A stage race can takes you on a multiday adventure to some of the most spectacular places in the world, places you’re unlikely to visit as a tourist. A race like this creates lifetime memories and stories you can tell all your friends and family. Why not experience this fantastic journey with a friend in a pairs race!?
I’ve raced many paired stage races through the years with successes like 2 Transalp wins and a top 20 at the Cape Epic but also experienced many failures with mid-race melt downs, unsuitable partners, poor preparation or faulty equipment ripping apart the team. Pairs racing is a completely different dynamic to solo racing and the performance of a pair comes down to many factors.

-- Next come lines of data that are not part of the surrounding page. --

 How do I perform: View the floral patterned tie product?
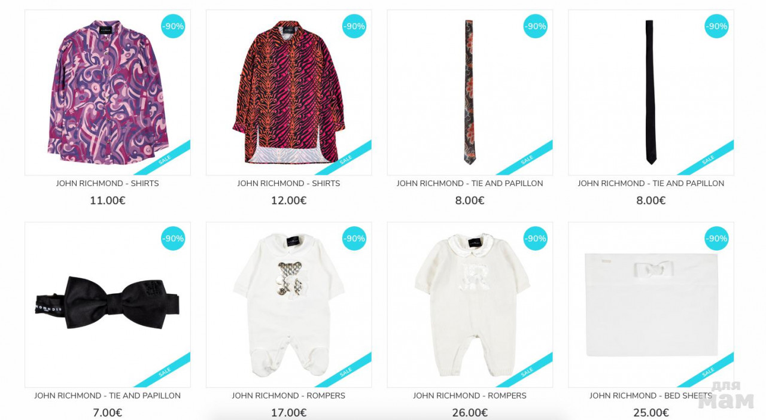pyautogui.click(x=470, y=93)
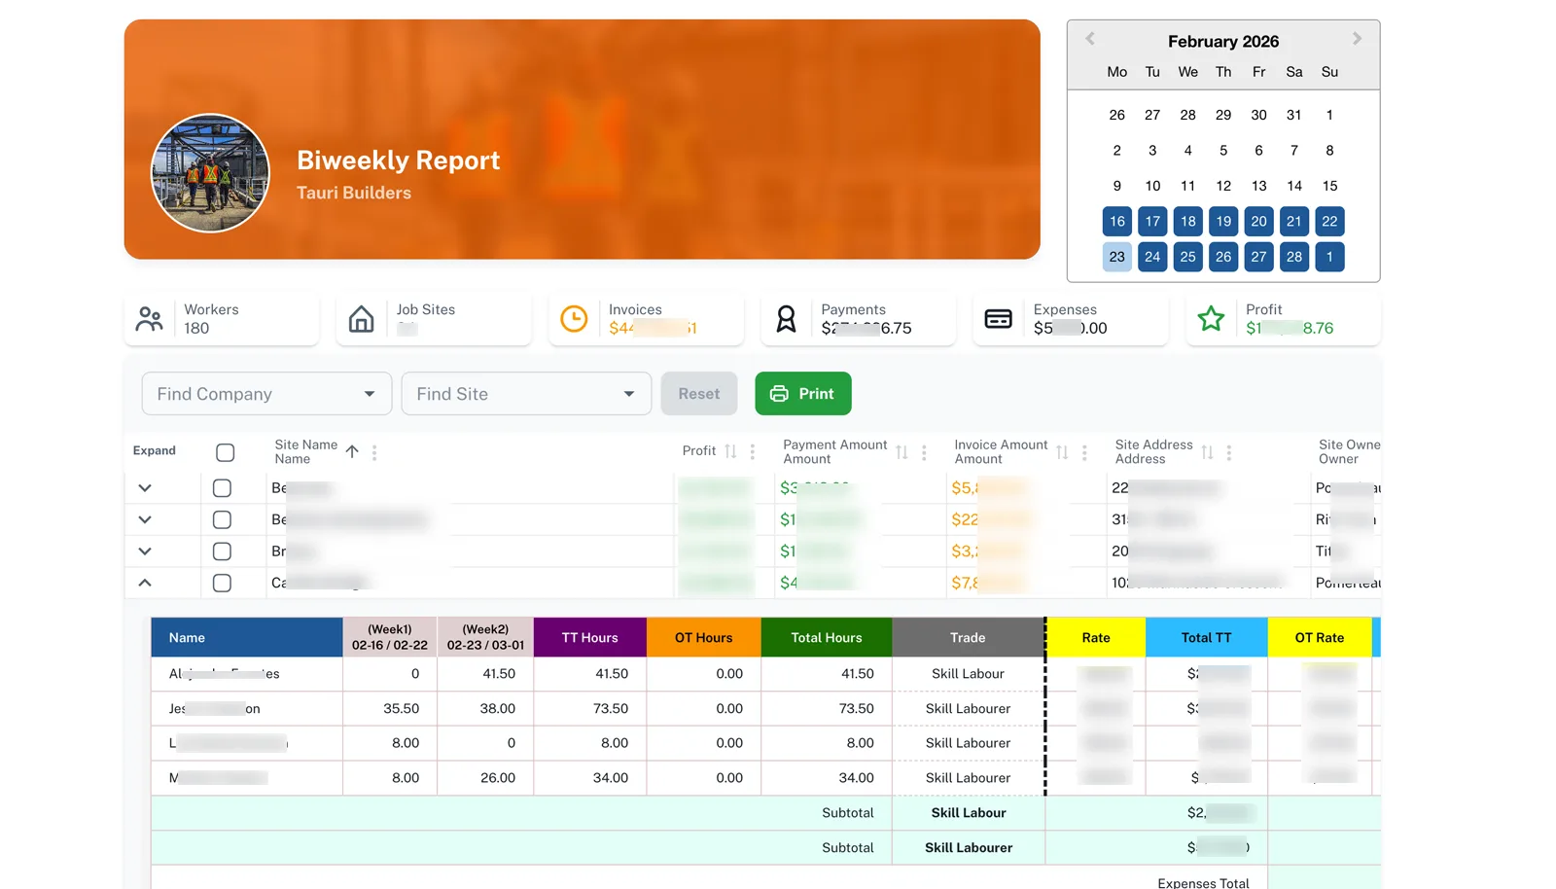Click the Reset button
The width and height of the screenshot is (1556, 889).
pos(698,394)
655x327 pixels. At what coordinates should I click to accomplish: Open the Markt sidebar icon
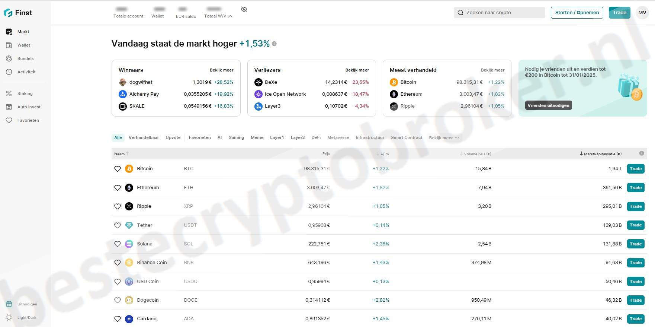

Even the best teams in the world can fall apart at crucial moments.
Having a solid relationship with your race partner where you respect and trust each other will take you a long way. Being able to trust someone’s knowledge and decisions out on the race track could be the difference between a podium finish and a win. If the friendship is good it’ll make communication during the race easier and will make it easier to chat about any problems after a stage. You shouldn’t sit on issues or frustrations from a stage, it’s more productively to chat and make improvements for the following day. Both people should have common goals for the race and each stage, chasing different things is a quick way to cause friction.

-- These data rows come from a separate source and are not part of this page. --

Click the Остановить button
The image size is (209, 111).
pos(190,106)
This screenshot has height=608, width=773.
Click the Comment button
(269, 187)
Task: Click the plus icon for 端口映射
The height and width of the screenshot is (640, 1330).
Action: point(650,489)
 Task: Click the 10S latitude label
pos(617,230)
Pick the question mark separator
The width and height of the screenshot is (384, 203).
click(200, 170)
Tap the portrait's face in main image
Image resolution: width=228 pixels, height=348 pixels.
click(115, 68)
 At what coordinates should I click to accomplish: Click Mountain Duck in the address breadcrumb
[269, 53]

When finding a race partner you should try to choose someone with a similar ability to you. Knowing or quickly learning each other strengths and weaknesses will make a successful relationship. Who’s stronger on the climb, who’s more confident on the descents, who can pull longer turns on the flats…? A stronger rider could ride ahead by a few seconds to stop at the feed zone to refill both water bottles whilst the other rider continues past the feed zone. If someone is clearly stronger on the climbs consider whether they should carry the race spares for both riders and even carry both water bottles. If one person is stronger on the climbs block the wind for your partner but make sure you ride a pace they can sustain or you’ll make the situation worse. If the climb is a technical trail or through the forest when slipstreaming isn’t needed it’s worth letting the weaker rider set the pace so they can go whatever speed they are comfortable with. On the descents a stronger rider can show the weaker person the correct lines and warn of obstacles coming up but it’s often difficult for a faster rider to ride slower and keep checking behind safely. You don’t want to get separated, it’s important to stay close on the trails to encourage each other, to help the weaker rider, in case someone had a bike issue or suffers a crash. For safety reasons most pairs races have a rule about the maximum time you’re allowed between the 2 riders.

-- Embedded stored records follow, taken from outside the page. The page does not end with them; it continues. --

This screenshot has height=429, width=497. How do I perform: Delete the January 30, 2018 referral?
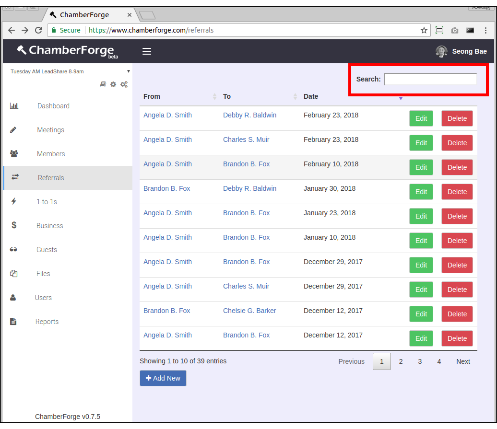[457, 192]
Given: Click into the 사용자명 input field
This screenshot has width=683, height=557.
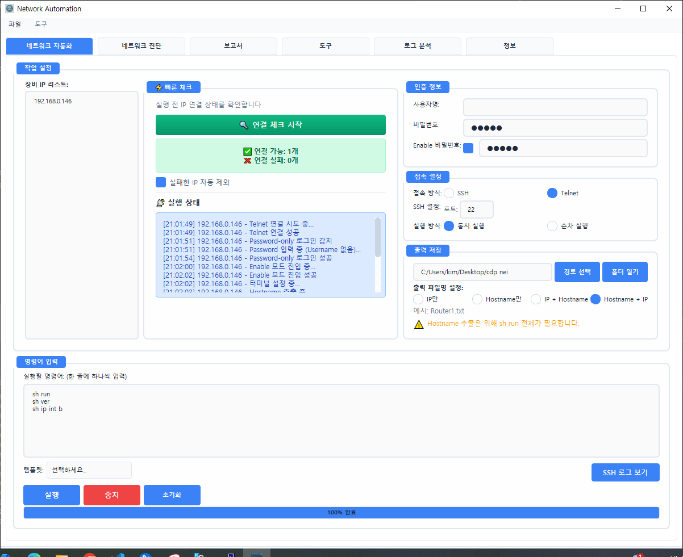Looking at the screenshot, I should point(555,107).
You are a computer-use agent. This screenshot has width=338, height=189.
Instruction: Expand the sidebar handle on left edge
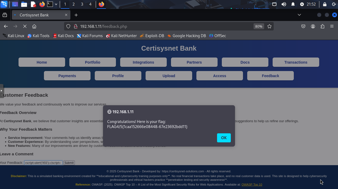coord(2,91)
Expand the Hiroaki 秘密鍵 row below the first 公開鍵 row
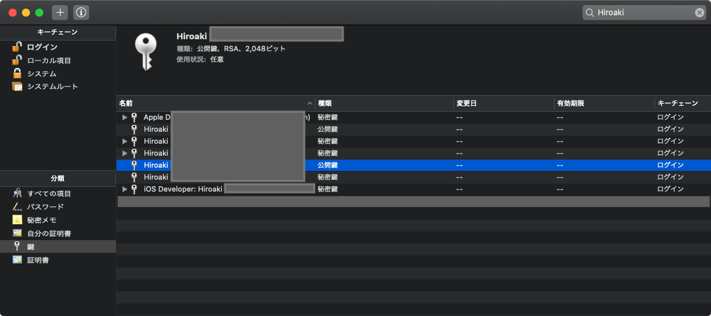The width and height of the screenshot is (711, 316). pos(124,141)
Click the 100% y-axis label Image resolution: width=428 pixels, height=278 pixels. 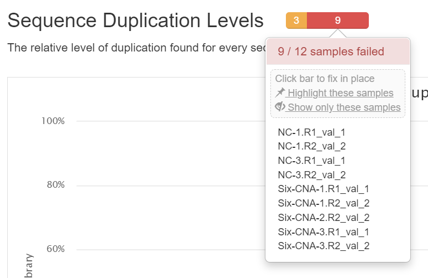(x=53, y=121)
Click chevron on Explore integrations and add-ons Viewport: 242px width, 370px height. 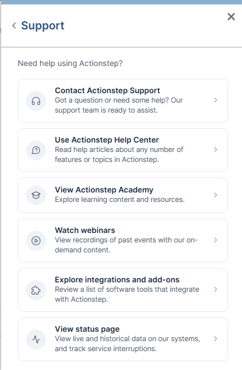pos(215,290)
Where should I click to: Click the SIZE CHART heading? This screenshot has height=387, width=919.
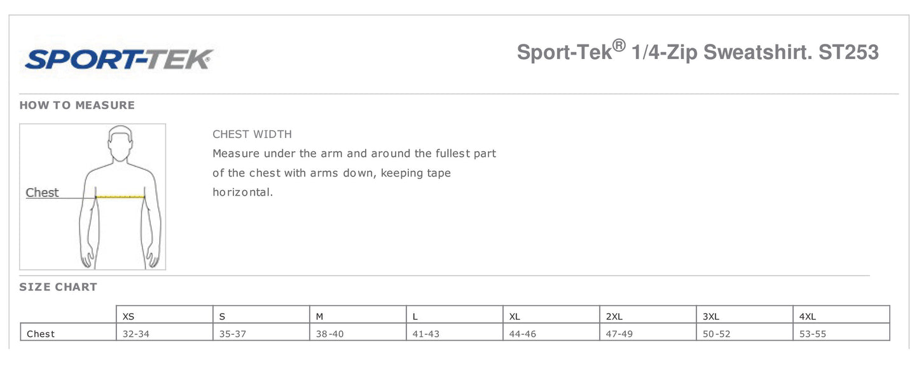click(x=58, y=287)
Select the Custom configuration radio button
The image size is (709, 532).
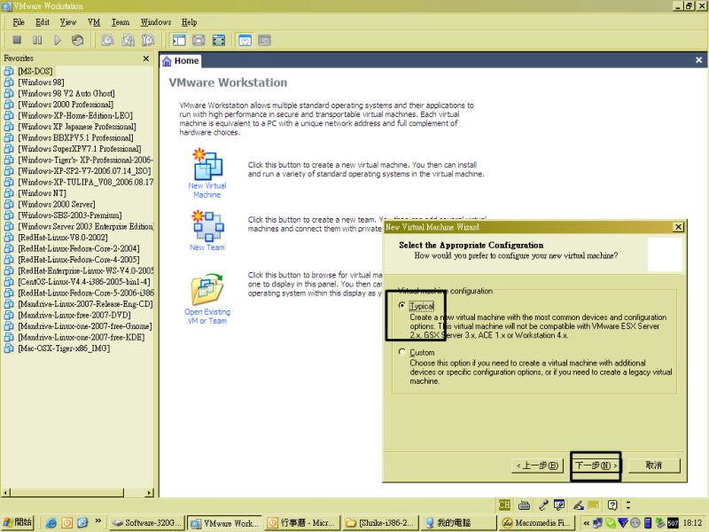tap(403, 352)
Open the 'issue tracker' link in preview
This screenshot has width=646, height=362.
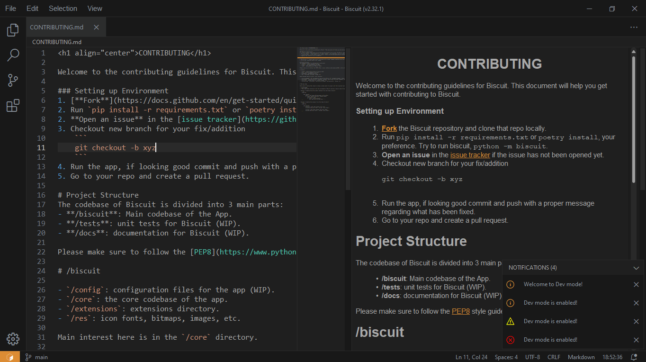[x=470, y=154]
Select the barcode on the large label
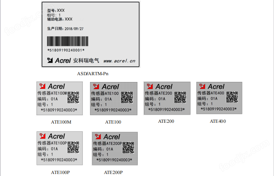The height and width of the screenshot is (176, 274). coord(71,42)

It’s inevitable at some point during the race there will be an issue during a stage or a problem you need to fix in the evening. If possible use similar equipment so one set of spares is enough to fix both bikes, this saves luggage space when travelling and complications when out on the trail.
In a long multi day stage race its likely one person from the pair will have a bad day, having a teammate there to support you could get you through a day which would result in a DNF in a solo race. I remember one stage race where it was roasting hot during the stage and I struggled to sleep that night. I woke up just as exhausted as I’d felt having finished the previous stage. I didn’t know how I’d make it over the mountains ahead. I warmed up on the turbo trainer but my eyes just felt like closing, the body wasn’t willing to work no matter how hard I tried. My teammate got me through the stage sitting in the wind, keeping the pace consistently smooth and encouraging me to the finish line.
No matter how hard things get in a stage race you should always remember that unless you’re there racing for the win you are doing this for fun, this is your friend your riding with, look up, take in the beautiful scenery, enjoy the trails and smile at the finish line of this amazing adventure.